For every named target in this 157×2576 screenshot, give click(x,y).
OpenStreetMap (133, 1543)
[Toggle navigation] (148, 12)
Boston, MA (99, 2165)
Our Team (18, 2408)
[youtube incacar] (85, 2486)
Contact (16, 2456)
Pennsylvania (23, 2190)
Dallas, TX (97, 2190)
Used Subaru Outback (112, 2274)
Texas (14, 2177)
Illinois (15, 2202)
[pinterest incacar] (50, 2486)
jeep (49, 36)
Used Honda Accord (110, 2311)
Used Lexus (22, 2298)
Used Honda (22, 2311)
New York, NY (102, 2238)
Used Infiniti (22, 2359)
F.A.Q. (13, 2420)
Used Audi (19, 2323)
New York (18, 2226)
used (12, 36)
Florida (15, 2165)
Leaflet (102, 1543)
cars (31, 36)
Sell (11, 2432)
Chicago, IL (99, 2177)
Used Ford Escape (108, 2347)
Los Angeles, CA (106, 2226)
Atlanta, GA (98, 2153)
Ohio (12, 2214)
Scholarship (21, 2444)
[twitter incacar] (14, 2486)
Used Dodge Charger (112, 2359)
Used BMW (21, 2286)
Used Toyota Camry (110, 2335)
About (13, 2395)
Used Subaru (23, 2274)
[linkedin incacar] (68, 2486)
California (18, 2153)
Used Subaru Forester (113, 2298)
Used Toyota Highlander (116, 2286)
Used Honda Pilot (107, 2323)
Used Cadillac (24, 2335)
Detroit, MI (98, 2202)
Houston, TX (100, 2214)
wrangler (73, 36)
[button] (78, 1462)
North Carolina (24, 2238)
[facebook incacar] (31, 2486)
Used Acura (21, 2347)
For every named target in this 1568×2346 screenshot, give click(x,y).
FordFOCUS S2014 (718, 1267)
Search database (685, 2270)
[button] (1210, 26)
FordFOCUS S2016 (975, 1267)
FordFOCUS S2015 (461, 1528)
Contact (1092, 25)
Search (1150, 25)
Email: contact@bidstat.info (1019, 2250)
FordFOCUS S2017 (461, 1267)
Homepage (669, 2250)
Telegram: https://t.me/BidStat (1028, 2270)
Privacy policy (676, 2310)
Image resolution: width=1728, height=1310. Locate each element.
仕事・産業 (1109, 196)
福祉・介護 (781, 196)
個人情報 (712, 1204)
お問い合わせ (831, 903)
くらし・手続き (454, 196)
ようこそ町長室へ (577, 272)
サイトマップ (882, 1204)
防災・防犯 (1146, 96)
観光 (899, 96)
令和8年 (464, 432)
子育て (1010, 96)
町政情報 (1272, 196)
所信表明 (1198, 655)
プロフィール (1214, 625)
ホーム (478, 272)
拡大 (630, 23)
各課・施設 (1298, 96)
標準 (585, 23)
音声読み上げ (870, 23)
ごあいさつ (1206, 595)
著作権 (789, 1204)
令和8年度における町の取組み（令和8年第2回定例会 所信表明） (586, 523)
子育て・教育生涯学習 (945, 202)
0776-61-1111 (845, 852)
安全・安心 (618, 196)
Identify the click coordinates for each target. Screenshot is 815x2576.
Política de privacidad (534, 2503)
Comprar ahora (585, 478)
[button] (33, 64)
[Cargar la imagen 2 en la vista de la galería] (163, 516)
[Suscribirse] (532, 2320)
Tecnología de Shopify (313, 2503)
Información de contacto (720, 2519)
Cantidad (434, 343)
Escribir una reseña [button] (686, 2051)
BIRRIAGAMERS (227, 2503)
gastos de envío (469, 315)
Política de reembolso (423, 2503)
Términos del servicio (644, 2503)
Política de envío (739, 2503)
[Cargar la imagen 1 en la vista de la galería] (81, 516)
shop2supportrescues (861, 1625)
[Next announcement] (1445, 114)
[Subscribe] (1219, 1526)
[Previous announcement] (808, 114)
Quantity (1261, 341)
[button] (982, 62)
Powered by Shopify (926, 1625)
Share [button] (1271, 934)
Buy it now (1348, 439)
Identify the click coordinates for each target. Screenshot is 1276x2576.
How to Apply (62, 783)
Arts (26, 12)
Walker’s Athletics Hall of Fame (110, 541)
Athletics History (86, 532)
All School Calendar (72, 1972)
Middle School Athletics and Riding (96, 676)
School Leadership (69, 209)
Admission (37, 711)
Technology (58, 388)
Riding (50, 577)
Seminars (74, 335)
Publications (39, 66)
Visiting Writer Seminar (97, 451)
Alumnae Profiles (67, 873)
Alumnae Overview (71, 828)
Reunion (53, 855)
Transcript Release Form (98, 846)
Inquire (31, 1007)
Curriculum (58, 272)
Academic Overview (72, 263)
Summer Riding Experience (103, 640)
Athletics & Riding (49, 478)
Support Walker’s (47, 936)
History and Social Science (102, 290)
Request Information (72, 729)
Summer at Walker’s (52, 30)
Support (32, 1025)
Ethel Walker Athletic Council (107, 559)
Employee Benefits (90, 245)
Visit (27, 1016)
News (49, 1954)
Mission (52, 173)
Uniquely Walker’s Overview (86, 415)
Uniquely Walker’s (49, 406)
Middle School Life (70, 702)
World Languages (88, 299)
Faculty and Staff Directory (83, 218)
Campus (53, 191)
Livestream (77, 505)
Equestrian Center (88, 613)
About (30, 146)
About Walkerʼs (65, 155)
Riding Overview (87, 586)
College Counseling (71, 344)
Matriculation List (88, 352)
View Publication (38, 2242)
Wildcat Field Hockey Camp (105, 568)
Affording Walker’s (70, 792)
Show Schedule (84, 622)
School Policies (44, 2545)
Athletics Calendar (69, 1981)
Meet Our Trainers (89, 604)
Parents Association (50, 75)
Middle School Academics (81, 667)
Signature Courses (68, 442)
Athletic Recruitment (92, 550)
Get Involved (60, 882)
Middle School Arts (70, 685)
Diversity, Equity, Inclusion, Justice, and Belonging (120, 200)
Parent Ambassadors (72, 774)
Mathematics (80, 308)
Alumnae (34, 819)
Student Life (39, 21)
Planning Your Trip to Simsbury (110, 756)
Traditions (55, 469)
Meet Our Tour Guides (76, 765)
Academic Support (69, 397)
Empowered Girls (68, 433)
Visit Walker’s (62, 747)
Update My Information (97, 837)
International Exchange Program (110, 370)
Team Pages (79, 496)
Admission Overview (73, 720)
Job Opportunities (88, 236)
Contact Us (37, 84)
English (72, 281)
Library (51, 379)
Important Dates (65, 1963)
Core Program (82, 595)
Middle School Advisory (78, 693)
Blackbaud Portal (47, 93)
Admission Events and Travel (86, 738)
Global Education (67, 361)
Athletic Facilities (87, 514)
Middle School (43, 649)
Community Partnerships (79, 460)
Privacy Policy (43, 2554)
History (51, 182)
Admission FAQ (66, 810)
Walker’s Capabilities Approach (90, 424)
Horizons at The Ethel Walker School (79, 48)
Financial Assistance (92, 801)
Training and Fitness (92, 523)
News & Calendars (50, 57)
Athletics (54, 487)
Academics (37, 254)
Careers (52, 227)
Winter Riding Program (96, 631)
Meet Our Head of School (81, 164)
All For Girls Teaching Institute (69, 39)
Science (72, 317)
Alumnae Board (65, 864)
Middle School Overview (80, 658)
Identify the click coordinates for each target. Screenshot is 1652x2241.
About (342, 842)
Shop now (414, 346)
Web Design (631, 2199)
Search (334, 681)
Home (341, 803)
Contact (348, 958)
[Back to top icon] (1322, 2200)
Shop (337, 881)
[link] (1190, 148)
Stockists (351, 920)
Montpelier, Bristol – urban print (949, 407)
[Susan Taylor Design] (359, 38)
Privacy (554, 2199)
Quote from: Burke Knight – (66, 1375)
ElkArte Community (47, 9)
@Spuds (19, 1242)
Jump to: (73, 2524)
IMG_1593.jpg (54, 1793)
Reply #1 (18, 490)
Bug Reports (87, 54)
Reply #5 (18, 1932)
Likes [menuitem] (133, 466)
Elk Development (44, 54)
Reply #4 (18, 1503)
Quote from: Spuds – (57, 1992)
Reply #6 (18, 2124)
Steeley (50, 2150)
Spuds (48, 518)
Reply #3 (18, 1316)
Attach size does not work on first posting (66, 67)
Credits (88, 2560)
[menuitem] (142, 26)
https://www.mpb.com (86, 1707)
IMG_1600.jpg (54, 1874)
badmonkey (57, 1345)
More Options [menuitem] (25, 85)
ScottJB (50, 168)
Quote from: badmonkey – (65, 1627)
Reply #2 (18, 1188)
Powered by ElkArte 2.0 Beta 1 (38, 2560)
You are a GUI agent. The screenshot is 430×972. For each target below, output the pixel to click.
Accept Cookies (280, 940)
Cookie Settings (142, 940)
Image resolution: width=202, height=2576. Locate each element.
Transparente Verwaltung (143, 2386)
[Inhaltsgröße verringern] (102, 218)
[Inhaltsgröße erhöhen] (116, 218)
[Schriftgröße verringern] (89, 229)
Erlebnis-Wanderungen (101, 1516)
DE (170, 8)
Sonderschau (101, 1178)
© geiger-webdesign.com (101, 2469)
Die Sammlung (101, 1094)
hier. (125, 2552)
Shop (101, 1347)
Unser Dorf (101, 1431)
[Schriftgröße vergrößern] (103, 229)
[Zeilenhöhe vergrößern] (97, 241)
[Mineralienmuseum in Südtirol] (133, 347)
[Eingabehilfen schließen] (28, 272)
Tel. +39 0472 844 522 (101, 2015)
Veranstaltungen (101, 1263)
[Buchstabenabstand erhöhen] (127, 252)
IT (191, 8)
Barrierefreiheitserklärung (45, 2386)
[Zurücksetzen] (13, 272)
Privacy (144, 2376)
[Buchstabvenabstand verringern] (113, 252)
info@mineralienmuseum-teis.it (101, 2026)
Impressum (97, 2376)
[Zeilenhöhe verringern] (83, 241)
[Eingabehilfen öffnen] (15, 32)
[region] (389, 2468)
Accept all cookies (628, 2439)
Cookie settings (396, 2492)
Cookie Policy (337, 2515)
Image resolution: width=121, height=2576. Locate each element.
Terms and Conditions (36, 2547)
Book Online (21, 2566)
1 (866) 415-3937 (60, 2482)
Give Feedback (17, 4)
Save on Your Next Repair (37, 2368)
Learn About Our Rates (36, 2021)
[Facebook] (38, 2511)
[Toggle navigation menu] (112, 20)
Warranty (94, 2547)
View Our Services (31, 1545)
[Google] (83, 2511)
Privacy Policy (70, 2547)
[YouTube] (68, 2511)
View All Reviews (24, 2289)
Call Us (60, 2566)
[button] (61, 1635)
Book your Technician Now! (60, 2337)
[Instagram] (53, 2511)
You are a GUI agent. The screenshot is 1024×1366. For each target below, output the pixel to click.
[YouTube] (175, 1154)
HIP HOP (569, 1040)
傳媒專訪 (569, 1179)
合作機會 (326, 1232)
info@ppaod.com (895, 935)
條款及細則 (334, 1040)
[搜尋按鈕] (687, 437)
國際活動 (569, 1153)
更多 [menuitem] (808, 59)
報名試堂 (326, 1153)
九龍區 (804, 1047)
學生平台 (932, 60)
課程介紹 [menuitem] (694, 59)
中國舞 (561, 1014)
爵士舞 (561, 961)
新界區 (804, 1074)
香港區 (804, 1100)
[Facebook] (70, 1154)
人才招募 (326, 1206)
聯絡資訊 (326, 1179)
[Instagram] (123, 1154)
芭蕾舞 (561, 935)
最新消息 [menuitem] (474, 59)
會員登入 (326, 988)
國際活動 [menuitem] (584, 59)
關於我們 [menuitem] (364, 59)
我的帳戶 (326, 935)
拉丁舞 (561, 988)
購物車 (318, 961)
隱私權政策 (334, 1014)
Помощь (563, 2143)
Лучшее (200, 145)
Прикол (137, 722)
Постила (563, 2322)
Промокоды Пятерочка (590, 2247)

* * * * *

> [Requirement]:
From the material, report only how many lines include the word "Riding".

> [Your response]:
6